Saya pun langsung memberitahukan kabar itu kepada dosen pembimbing ketika saya masih berada di jenjang S2. Dengan mata berbinar-binar, saya menceritakan kabar itu dan memohon doa restunya. Bukannya saya disambut suka-cita, melainkan wajah cemberut sang dosen. Situasi itu tentu menimbulkan tanda tanya bagiku. Maka, saya pun memberanikan diri untuk bertanya kepada sang profesor.
“Prof, mengapa Profesor seakan kurang berkenan dengan keinginan saya?” tanyaku sambil menahan nafas. Jujur saja, saya sangat menghormati sang profesor yang terkenal lembut dan gemar menolong itu. Sang professor tidak langsung menjawab pertanyaan itu. Beliau memandang keluar ruang sambil menahan nafas. Setelah dikira tenang, professor itu berkata, “Apakah Mas Johan kira semua bule itu lebih pintar daripada kita?”
Saya sempat kaget dengan jawaban profesor. Tentunya profesor itu tidak sekadar berkata. Beliau tentu memiliki dasar kuat atas pernyataannya. Maka, saya pun memberanikan diri untuk menyampaikan banyak pertanyaan. Dan betapa terkejutnya saya. Sungguh saya mendapatkan banyak banyak kisah menarik dari sang professor dan pelajaran yang teramat berharga.
Dari cerita profesorku dapat diketahui bahwa ternyata beliau sudah terlalu sering pergi ke luar negeri. Banyak perguruan tinggi dan Non-Goverment Organization (NGO) mengundangnya. Di sana, beliau sering diminta untuk menjadi narasumber kegiatan-kegiatan ilmiah. Memang beliau teramat cerdas. Saya sangat mengagumi olah bahasa dan alur pikirannya. Begitu mudah dipahami meskipun penjelasan itu diucapkan oleh guru besar.
Sambil terus berkisah, sang profesor pun menunjukkan beberapa karya ilmiahnya. Ternyata beliau sudah menulis cukup banyak buku dan jurnal ilmiah, baik di dalam negeri maupun jurnal internasional. Dan beliau pun memintaku untuk membaca sebuah curriculum vitae (CV) seorang PhD dari perguruan tinggi luar negeri. Dan saya pun terbelalak. Sungguh tak disangka, sang PhD itu hanya memiliki segelintir karya ilmiah. Tidak ada apa-apanya dibandingkan dengan sang profesorku.
Setelah kami cukup puas bercakap-cakap, sang profesor itu berkata, “Tidak semua orang bule itu lebih cerdas daripada kita. Justru saya mengkhawatirkan motivasi Mas Johan jika belajar ke luar negeri. Mungkin saja Mas Johan justru tidak dapat menulis buku lagi karena sibuk mengutak-atik literatur berbahasa asing.
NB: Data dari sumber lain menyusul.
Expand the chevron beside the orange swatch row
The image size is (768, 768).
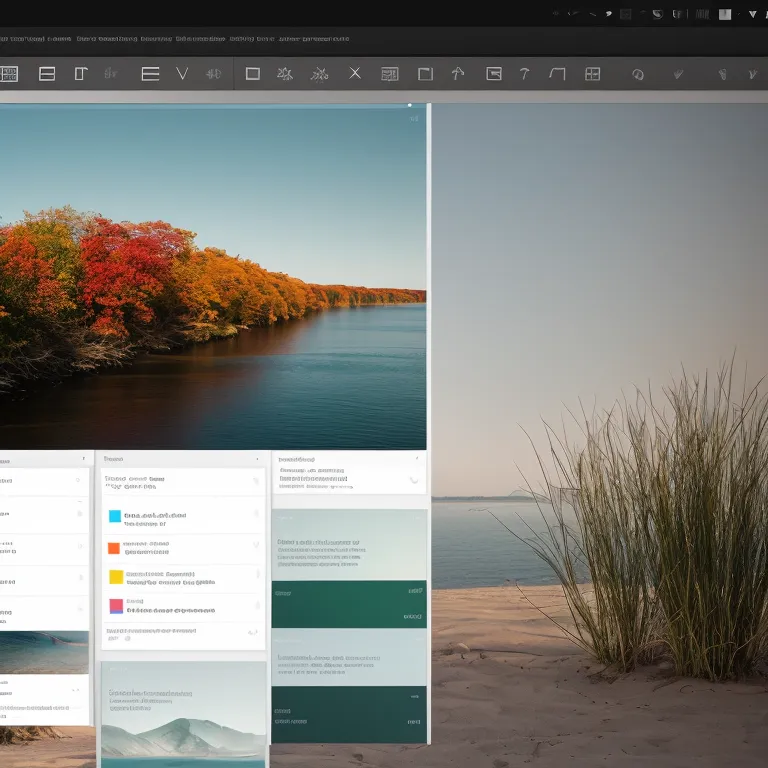coord(256,545)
Di sini, Mas Johan bebas berkarya. Berusahalah sebaik-baiknya agar karya Mas Johan dapat memberikan banyak manfaat bagi bangsa ini. Negara kita memerlukan orang-orang yang kreatif.” Dan saya pun terdiam, termangu, serta termenung memikirkan ucapan sang profesor.
Pada tahun 1997, saya sempat menjadi pembina bahasa Inggris untuk sebuah sekolah yang bersistem boarding. Saya harus menginap dan menjadi pembina semua siswa agar mereka terbiasa berbahasa asing. Agar kemampuan bahasa Inggrisnya meningkat, secara berkala, saya mengundang orang bule untuk berkunjung ke asramaku. Terlihat begitu antusias para siswa menyambut kedatangan sang bule. Namun, saya cukup geli melihat ekspresi muka sang bule ketika mendapat pertanyaan kritis dari siswaku. Sangat tampak si bule itu gagap dan tidak berkemampuan menjawab pertanyaan anak setingkat SMA.
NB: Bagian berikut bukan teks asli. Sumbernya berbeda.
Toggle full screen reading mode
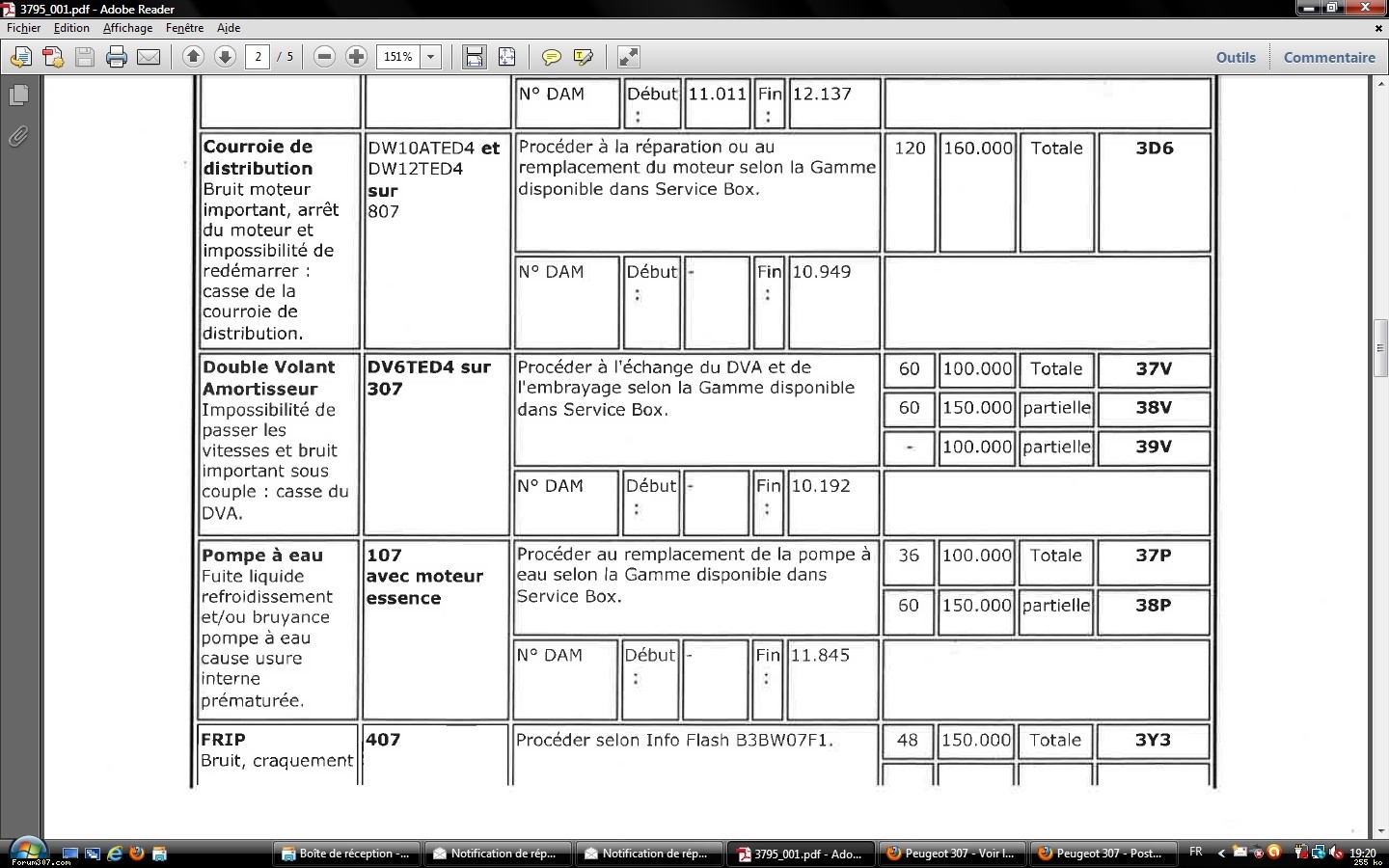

Sekitar tahun 2009, saya sempat mengajar siswa di sebuah sekolah internasional. Sekolah itu memekerjakan guru-guru bule dan sebagian guru pribumi. Guru-guru bule diminta untuk mengajar mata pelajaran tertentu. Yang saya tak habis pikir adalah kesenjangan penghargaan alias gajinya. Guru bule mendapatkan bayaran nyaris lima kali lipat dibandingkan guru pribumi. Ketika dibandingkan kualitasnya, mohon maaf, guru pribumi terlihat lebih menguasai kompetensi daripada guru bule. Sebuah situasi yang amat paradoks! Jadi, masihkah Anda menganggap orang bule lebih cerdas?